## TASK
Set out exactly, and with nothing added, the line containing "Screen dimensions: 529x405" and every line after it through the final line of the data.

Stored items

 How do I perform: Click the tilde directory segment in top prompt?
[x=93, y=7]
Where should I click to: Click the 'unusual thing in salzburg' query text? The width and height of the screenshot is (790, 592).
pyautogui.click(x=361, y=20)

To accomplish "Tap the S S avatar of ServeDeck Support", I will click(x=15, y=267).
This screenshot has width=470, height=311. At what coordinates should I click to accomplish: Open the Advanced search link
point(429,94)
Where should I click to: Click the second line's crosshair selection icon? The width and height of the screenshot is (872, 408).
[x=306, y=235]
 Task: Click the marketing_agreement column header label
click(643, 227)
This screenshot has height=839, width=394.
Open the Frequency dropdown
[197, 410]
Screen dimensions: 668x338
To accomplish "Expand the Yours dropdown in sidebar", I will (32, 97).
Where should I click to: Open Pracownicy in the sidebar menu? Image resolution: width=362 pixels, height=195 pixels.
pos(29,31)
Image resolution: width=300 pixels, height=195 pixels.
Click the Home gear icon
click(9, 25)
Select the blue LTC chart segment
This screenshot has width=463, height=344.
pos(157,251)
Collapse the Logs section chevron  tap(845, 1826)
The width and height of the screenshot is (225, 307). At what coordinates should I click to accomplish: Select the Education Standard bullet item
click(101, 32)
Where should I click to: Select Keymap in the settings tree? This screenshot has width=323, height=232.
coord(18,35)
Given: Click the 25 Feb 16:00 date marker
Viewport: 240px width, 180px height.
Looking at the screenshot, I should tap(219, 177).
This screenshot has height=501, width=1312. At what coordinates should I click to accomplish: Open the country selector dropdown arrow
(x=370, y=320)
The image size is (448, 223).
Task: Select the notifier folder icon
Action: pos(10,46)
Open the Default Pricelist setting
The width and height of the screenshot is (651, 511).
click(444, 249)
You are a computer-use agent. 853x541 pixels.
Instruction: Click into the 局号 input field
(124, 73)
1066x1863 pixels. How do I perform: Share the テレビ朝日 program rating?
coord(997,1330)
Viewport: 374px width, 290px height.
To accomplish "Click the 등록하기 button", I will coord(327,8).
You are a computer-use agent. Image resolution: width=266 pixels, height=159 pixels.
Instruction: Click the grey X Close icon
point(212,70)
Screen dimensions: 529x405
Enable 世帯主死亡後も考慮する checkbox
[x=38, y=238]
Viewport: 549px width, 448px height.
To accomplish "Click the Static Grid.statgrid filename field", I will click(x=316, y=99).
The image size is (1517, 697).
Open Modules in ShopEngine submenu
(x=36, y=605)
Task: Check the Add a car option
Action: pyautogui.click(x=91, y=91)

## TASK OUTPUT
Screen dimensions: 529x405
Enable 世帯主死亡後も考慮する checkbox
[x=38, y=238]
Viewport: 549px width, 448px height.
To accomplish "Click the Static Grid.statgrid filename field", I will click(x=316, y=99).
The image size is (1517, 697).
Open Modules in ShopEngine submenu
(x=36, y=605)
Task: Check the Add a car option
Action: pyautogui.click(x=91, y=91)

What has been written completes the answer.